**OBJECTIVE**
Edit the entries below by changing each "click" to "tap", and reproduce them with everything else unchanged.

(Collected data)
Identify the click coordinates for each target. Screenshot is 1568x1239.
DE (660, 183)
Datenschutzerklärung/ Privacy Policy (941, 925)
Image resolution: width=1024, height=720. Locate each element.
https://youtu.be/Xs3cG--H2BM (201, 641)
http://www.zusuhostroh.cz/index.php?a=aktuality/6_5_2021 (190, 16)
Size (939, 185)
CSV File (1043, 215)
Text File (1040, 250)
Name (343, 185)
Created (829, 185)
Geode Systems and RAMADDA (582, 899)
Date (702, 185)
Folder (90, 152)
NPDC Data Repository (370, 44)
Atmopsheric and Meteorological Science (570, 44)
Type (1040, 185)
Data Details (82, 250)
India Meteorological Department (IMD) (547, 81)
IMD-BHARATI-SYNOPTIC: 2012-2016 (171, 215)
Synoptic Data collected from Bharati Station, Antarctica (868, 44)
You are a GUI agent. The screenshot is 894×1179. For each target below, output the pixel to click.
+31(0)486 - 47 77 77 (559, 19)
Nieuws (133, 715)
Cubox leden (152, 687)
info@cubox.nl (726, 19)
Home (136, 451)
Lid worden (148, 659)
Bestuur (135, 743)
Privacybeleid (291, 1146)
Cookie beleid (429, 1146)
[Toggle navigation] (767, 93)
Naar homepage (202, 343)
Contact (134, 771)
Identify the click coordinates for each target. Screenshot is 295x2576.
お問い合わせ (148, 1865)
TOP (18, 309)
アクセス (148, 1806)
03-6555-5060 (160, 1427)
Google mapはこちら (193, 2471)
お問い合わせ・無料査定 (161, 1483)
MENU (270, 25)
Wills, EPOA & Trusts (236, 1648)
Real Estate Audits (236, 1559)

**SOLVED EXERCISE**
Identify the tap coordinates for each target. Screenshot is 1568x1239.
DE (660, 183)
Datenschutzerklärung/ Privacy Policy (941, 925)
Image resolution: width=1024, height=720. Locate each element.
https://youtu.be/Xs3cG--H2BM (201, 641)
http://www.zusuhostroh.cz/index.php?a=aktuality/6_5_2021 (190, 16)
Size (939, 185)
CSV File (1043, 215)
Text File (1040, 250)
Name (343, 185)
Created (829, 185)
Geode Systems and RAMADDA (582, 899)
Date (702, 185)
Folder (90, 152)
NPDC Data Repository (370, 44)
Atmopsheric and Meteorological Science (570, 44)
Type (1040, 185)
Data Details (82, 250)
India Meteorological Department (IMD) (547, 81)
IMD-BHARATI-SYNOPTIC: 2012-2016 (171, 215)
Synoptic Data collected from Bharati Station, Antarctica (868, 44)
You are a GUI agent. The screenshot is 894×1179. For each target below, output the pixel to tap.
+31(0)486 - 47 77 77 (559, 19)
Nieuws (133, 715)
Cubox leden (152, 687)
info@cubox.nl (726, 19)
Home (136, 451)
Lid worden (148, 659)
Bestuur (135, 743)
Privacybeleid (291, 1146)
Cookie beleid (429, 1146)
[Toggle navigation] (767, 93)
Naar homepage (202, 343)
Contact (134, 771)
Identify the tap coordinates for each target. Screenshot is 295x2576.
お問い合わせ (148, 1865)
TOP (18, 309)
アクセス (148, 1806)
03-6555-5060 (160, 1427)
Google mapはこちら (193, 2471)
お問い合わせ・無料査定 (161, 1483)
MENU (270, 25)
Wills, EPOA & Trusts (236, 1648)
Real Estate Audits (236, 1559)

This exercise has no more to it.